Thanks, lumanohnz.  Feels like coming full circle;  this is exactly what I’ve been resisting in my hardheaded way (or, maybe just so stuck in my “harmonica along the rows” mindset) for years.  I am going to try “baby steps” as in this discussion, before I brave the “deep end.”

David

I started on harmonica too.  Strangely, I can still translate between harmonica and concertina, possibly because I play more harmonica tunes in the top octave.

 

A couple of simple exercises in crossing the rows on a GD.  Try these on the right hand:

 

1) Play G A B C on the G row, then repeat the exact same fingering and bellows pattern on the D row and you will get the rest of the scale, D E F# G..

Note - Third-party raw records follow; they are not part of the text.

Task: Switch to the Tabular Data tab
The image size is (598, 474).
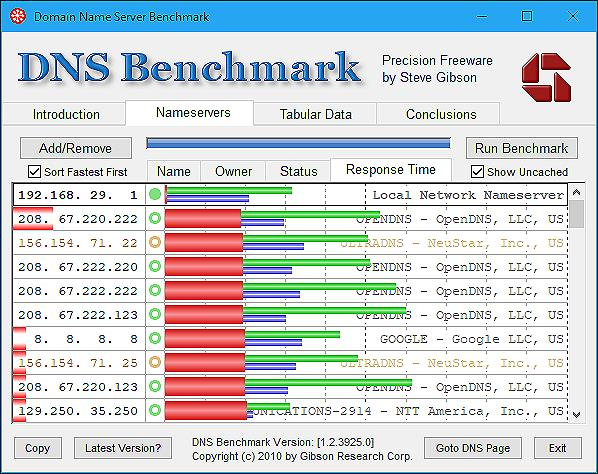Action: (x=315, y=114)
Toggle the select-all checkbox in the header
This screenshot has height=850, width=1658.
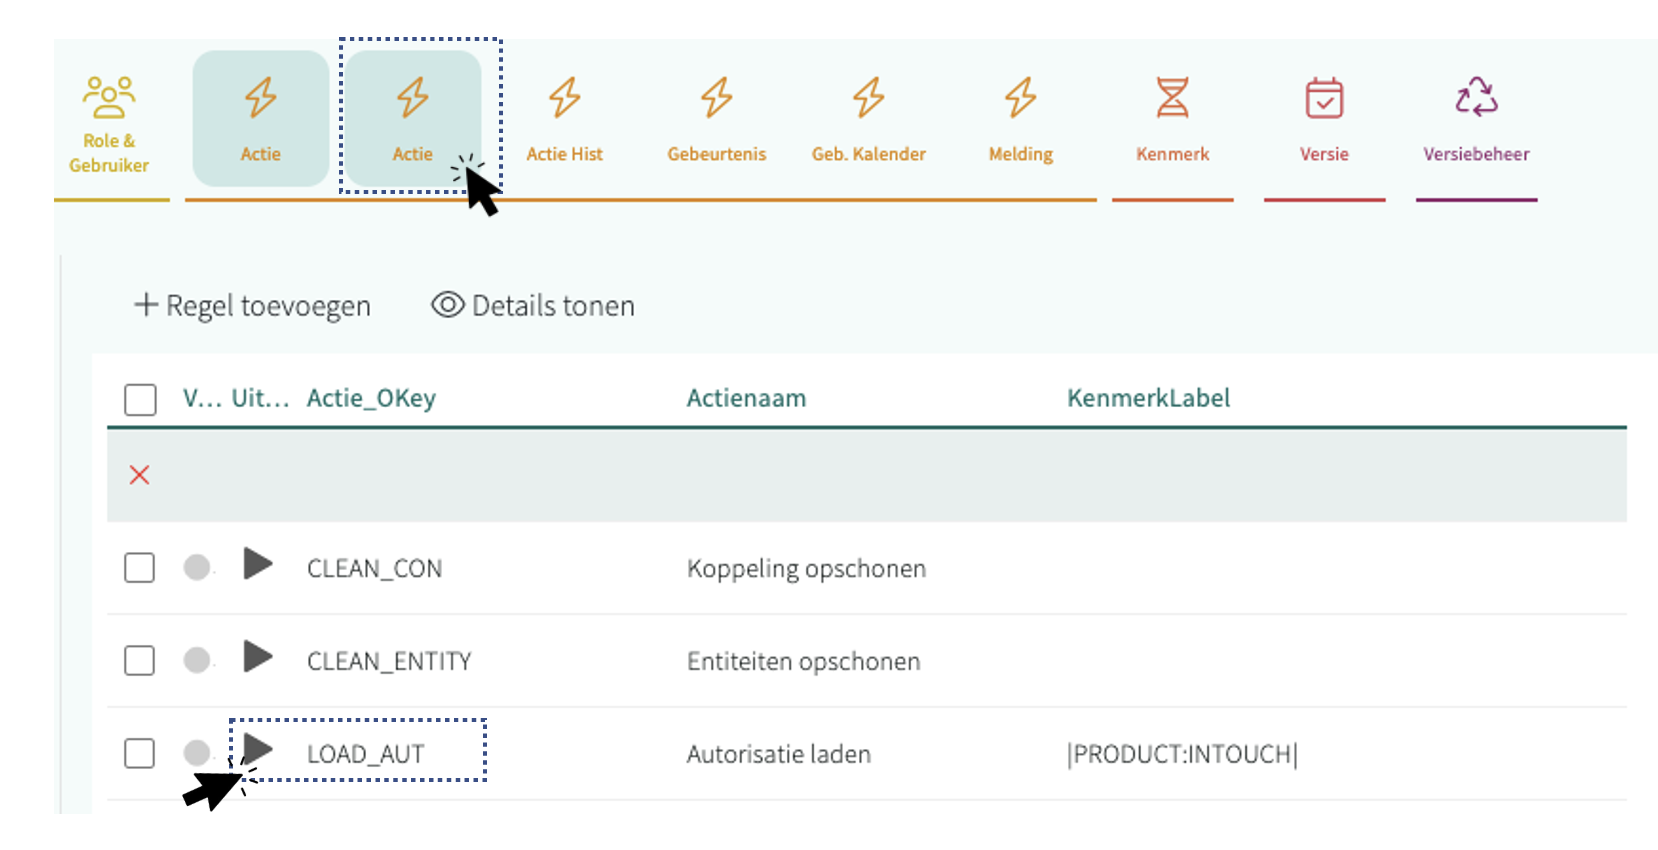140,399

That gives you a scale that is push pull push pull all the way up.

 

2) Now, a slight variant: play G A B C D on the D row, then E F# G on the D row.

That gives you a scale that is push pull all the way up.

 

3) Now try both of those, but finishing on the usual push G on the G row at the top of the scale.

 

4)  Now try going up the G scale with both of these options (3), and back down in the "normal way" along the G row.

 

5)  Now try (1) and (2) above, but then go back down the scale starting with that pull G on the G row, then going to the pull F# on the G row, and continuing down the G row along the row.

 

With slight adaptation, all of these exercises can be transferred to the left hand.  The bellow directions will be the same, but of course the pull notes will be offset one button to the right, and some of the variants will cross tot he right hand for one or two notes.

 

These are some of the most common approaches to crossing the rows playing in G major on a GD box.

 

Now, starting on the D row, do a normal scale up and down on the right hand along the row.  When you've got back down to the D, continue:

pull C# on the same button, then

B A G F# on the G row right hand, then

E pull on the left hand on the G row, then

D PULL on the left hand, 4th button on the accidental row.

 

Then work back up the same scale starting on the D pull 4th button accidental row.

 

This should get you started with the idea of crossing the rows in the 2 main major keys.  You can build on this as you develop your confidence.

 

When you're confident with the above, the first "accidentals" to find and incorporate are the D and E which are on the accidental rows and in the opposite direction to the equivalent notes on the standard rows.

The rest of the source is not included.